┌──

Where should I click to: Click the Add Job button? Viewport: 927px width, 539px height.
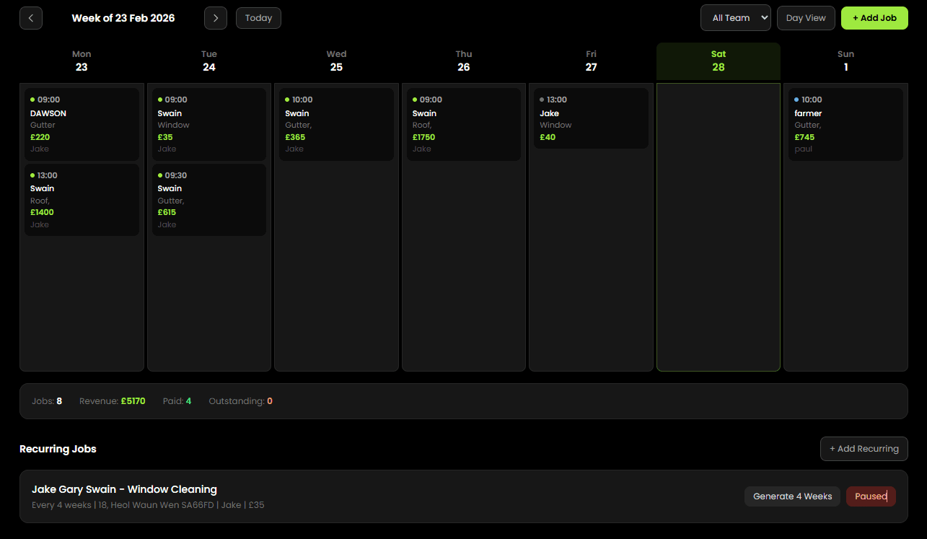pos(874,18)
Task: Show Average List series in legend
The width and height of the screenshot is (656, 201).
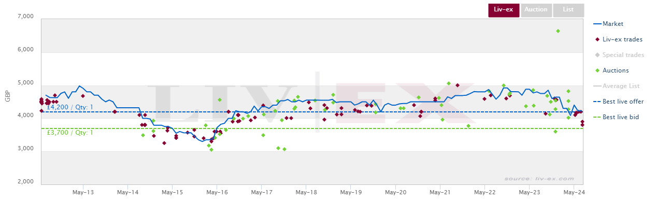Action: tap(616, 86)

└──

Could you set down, exactly as written, every line from the one with "The width and" to the end of the data, both ends included? Leave out the pictures.

(Expected answer):
The width and height of the screenshot is (656, 201).
Action: tap(616, 86)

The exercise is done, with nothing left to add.